● **Your objective**
Show each line below that contains the word "height".

● **Given data**
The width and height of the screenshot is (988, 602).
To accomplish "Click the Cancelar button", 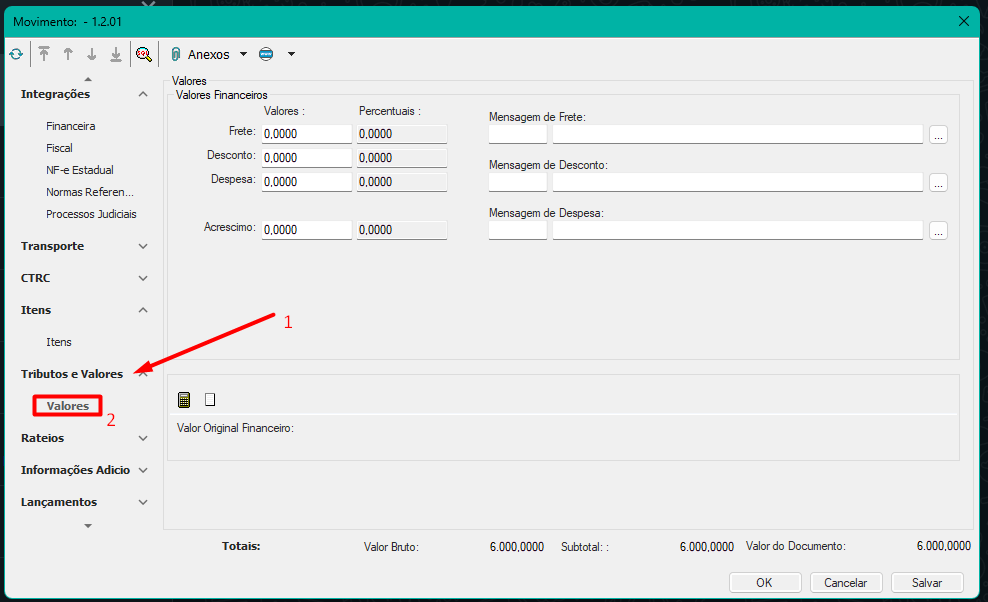I will coord(845,582).
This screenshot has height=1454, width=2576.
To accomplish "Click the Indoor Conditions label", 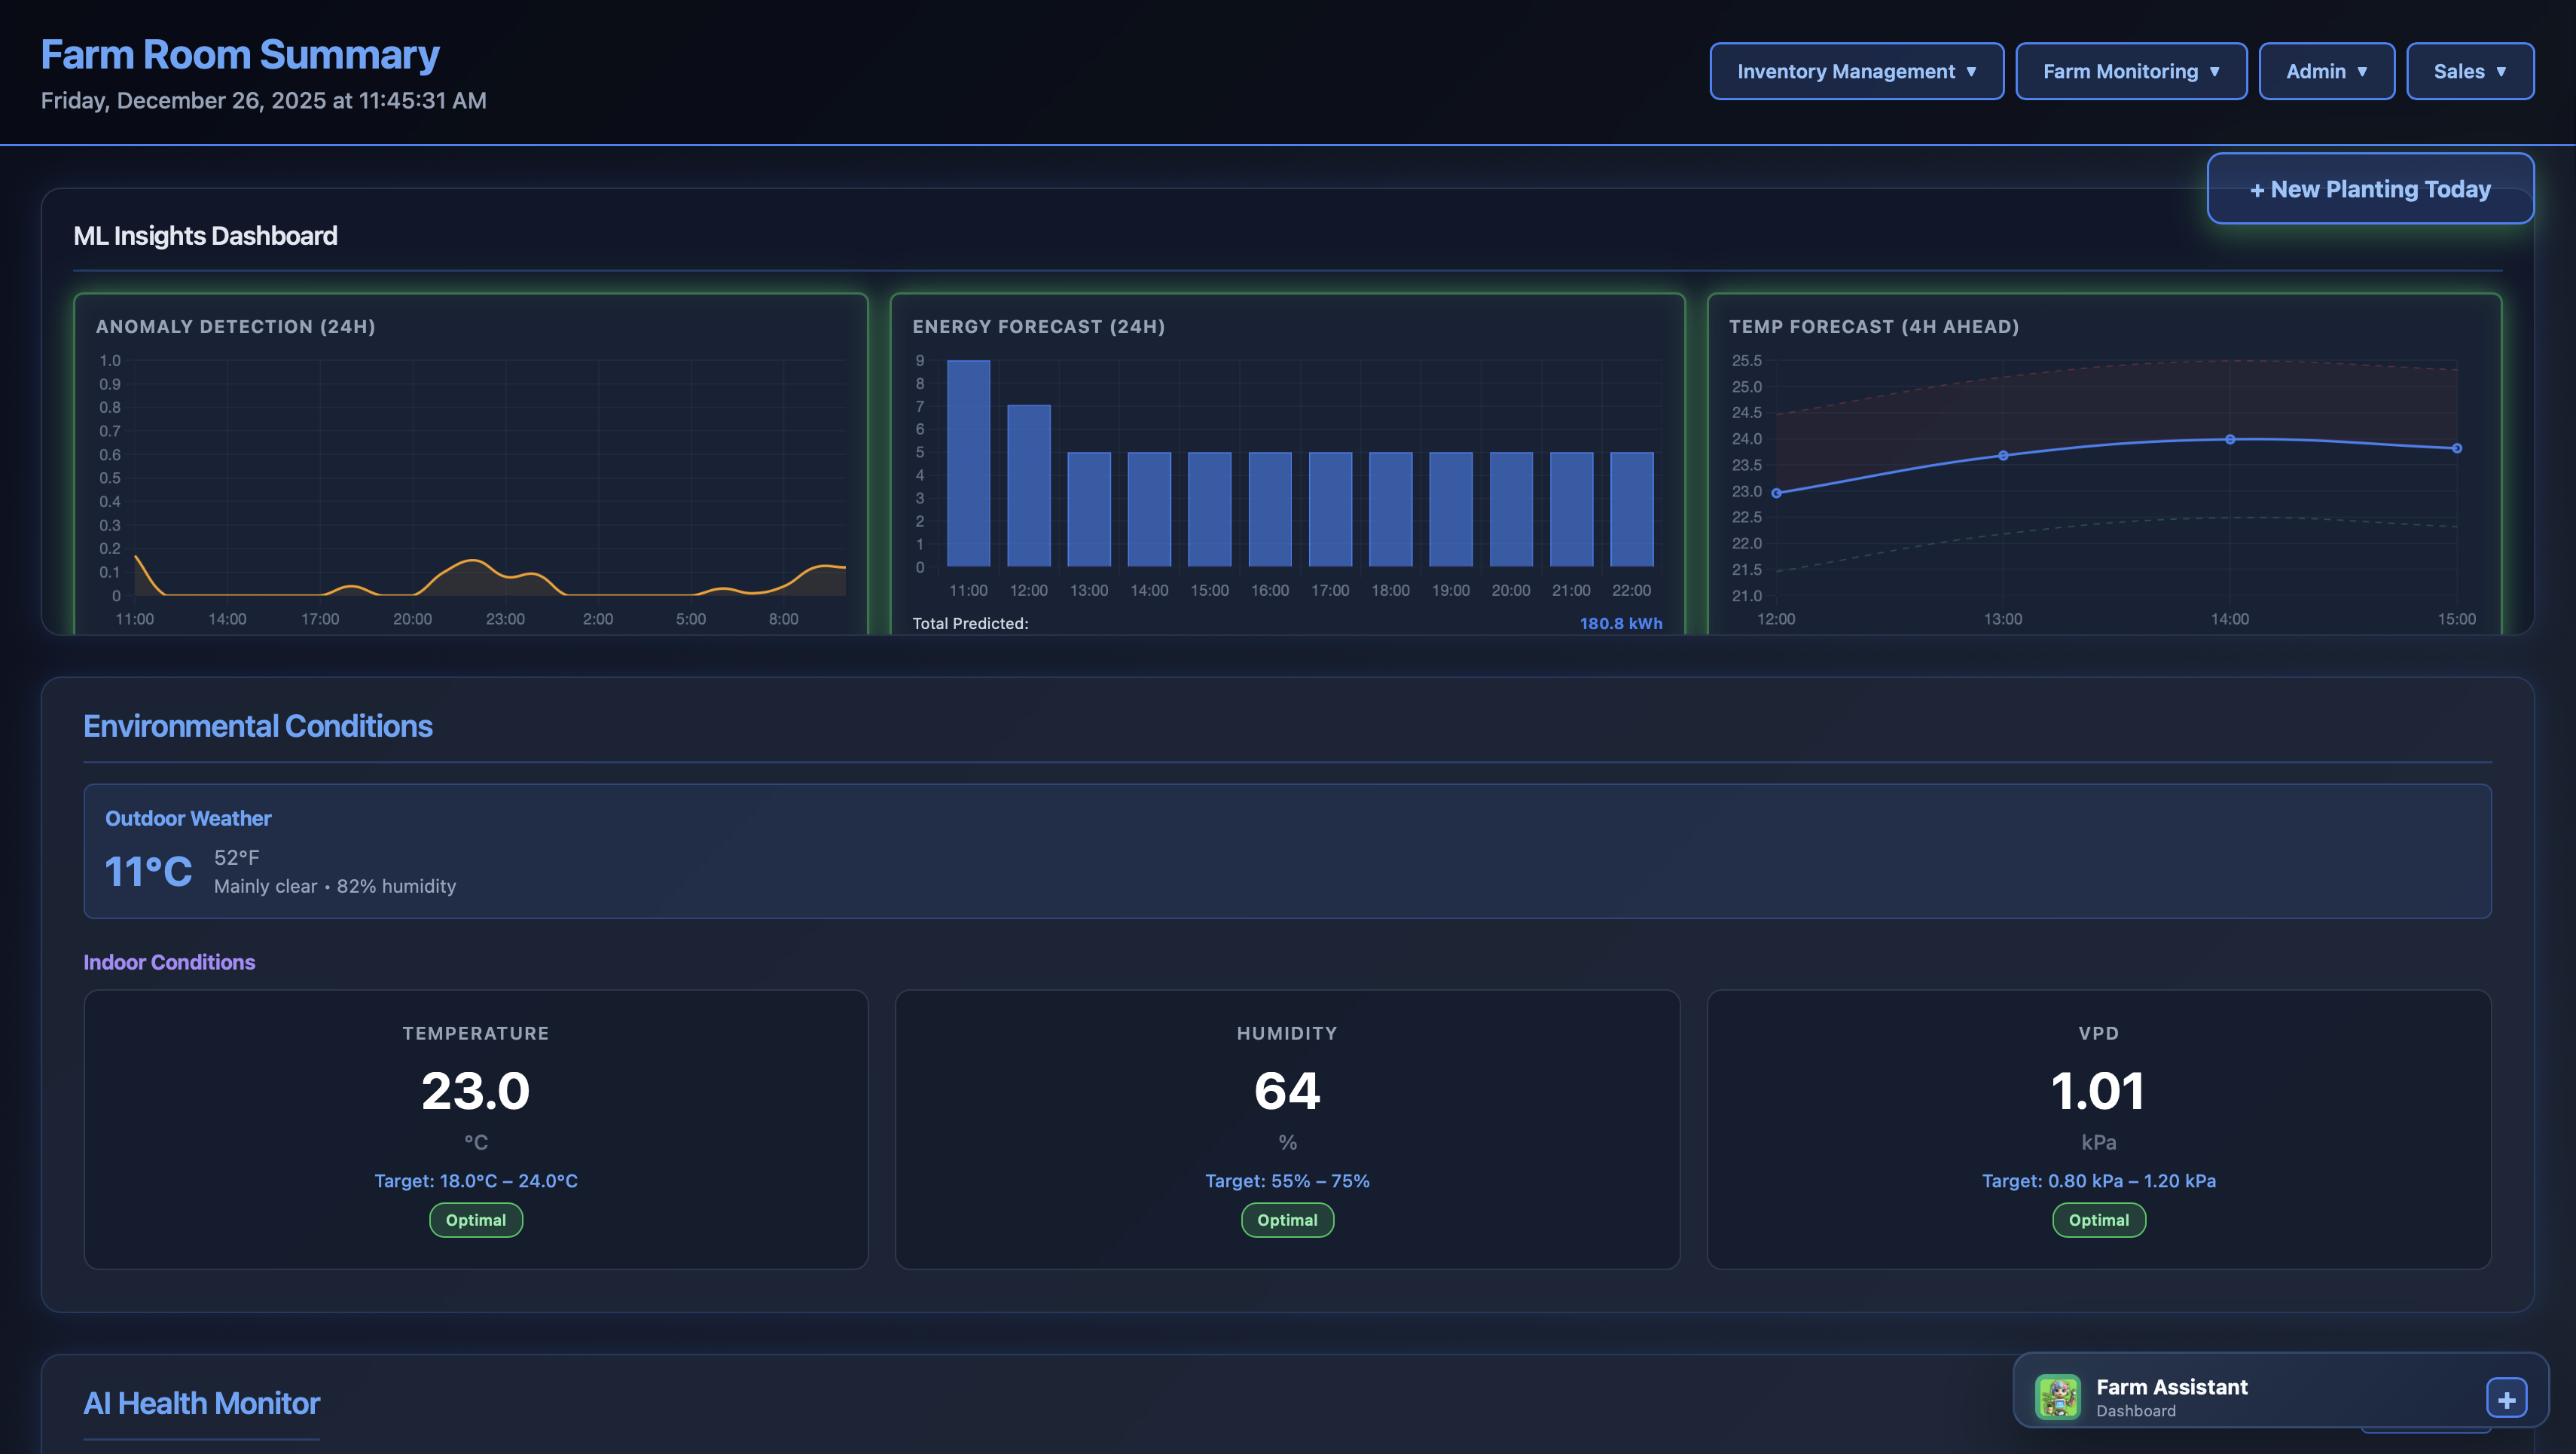I will click(x=169, y=962).
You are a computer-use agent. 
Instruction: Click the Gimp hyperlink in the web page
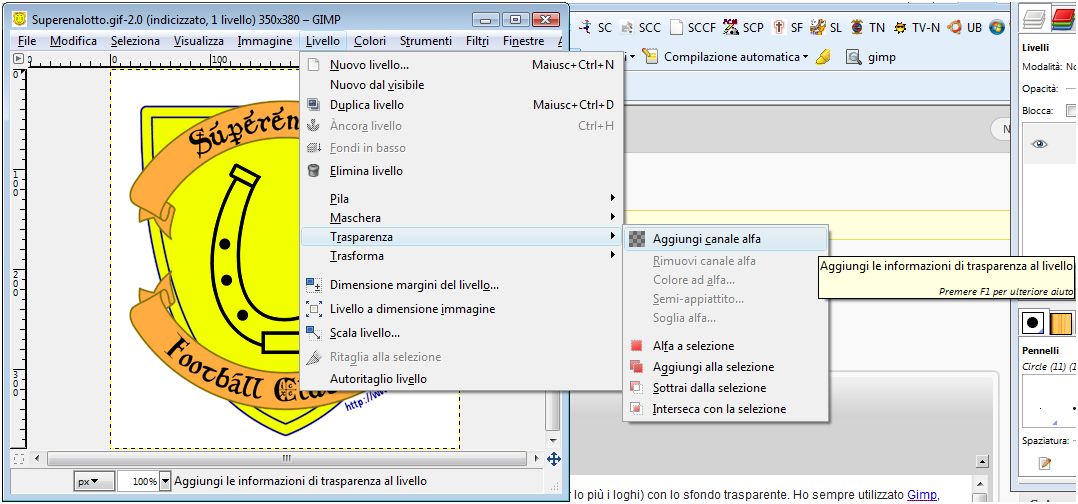[x=922, y=495]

● **Full output**
The width and height of the screenshot is (988, 602).
This screenshot has height=1454, width=2576.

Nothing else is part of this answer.